Panneau de co-construction avec des post-it d'idées d'activités et de sorties
Karaoké, Saint-Malo, cinéma… le programme du séjour, co-construit à coups de post-it et de gommettes.

Comment s’est passé le trajet ?

En groupe, en avion. Et honnêtement, l’expérience m’a paru un peu courte — j’aurais bien ajouté un ou deux mois de plus, aussi pour mieux me préparer sur la langue.

Raconte-nous un moment qui t’a marquée.

Je dirais que c’est toute cette expérience qui m’a marquée. Le simple fait d’avoir osé me lancer, ça me marquera pour toujours. Mais s’il faut choisir un moment : notre sortie au Mont-Saint-Michel. On en a tous profité, c’était très drôle — et mon copain avait pu m’accompagner, ce qui a rendu ce moment encore plus spécial, parce qu’il a rencontré mes nouveaux amis. Je m’en souviendrai toujours.

Le groupe pose sur le chemin menant au Mont-Saint-Michel sous un grand ciel bleu
La sortie au Mont-Saint-Michel — « je m’en souviendrai toujours ».

Ton meilleur souvenir ? Ton pire souvenir ?

Des meilleurs souvenirs, il y en a plein — tous ces fous rires avec mes colocataires.

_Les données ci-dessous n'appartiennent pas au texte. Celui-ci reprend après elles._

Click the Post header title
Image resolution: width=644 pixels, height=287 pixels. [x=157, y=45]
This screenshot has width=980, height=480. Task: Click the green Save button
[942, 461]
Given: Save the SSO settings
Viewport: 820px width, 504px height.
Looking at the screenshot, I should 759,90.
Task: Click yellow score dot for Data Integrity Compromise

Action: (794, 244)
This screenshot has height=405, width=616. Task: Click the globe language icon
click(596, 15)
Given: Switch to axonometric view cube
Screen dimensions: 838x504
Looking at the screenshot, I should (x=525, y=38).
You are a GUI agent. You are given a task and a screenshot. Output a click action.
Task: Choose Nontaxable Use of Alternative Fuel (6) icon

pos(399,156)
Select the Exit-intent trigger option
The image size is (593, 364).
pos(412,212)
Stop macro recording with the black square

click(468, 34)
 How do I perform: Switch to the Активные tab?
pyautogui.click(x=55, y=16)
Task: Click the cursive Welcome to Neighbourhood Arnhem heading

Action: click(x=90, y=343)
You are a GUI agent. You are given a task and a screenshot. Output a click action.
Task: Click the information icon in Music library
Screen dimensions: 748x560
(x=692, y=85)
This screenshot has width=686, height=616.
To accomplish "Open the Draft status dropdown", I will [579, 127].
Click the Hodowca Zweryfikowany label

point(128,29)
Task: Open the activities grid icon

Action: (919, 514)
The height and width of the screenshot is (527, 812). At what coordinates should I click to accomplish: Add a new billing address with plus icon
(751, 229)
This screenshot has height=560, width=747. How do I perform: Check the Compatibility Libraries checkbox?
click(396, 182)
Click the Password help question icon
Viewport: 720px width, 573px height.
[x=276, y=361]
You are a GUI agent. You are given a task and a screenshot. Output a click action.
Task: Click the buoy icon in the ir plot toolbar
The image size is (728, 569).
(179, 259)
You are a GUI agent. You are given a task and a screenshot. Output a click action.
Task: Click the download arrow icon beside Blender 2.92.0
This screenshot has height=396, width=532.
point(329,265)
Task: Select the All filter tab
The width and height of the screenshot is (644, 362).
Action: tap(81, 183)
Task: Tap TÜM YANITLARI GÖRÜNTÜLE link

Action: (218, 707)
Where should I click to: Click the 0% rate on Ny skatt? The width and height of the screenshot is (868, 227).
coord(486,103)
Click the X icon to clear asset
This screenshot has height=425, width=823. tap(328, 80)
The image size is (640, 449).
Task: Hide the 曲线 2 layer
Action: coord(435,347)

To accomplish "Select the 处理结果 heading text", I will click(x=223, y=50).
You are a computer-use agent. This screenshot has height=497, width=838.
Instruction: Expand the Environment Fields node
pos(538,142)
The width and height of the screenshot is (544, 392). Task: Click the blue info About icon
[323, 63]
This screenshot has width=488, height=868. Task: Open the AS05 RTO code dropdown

Des journées entières de rires. Ça, ça me nourrit énormément.

Le pire, c’est quand l’un de nos camarades a traversé un moment difficile. Ça nous a tous touchés, parce que c’est notre ami et qu’on prend soin les uns des autres. Le voir comme ça, et voir tout le monde inquiet… c’était un coup dur.

Et s’il y a une chose à ajouter, si vous me le permettez : choisissez bien les quartiers où nous logeons ! Un quartier un peu sensible rend l’expérience moins confortable — on hésite à sortir tard ou à rentrer seul·e.

Le groupe avec ses valises devant le Café de Rennes le jour du départ
Dernier jour à Rennes, valises bouclées — et déjà plein de souvenirs.

Merci Fiorella pour ta sincérité — les compliments comme les critiques nous aident à faire mieux à chaque projet.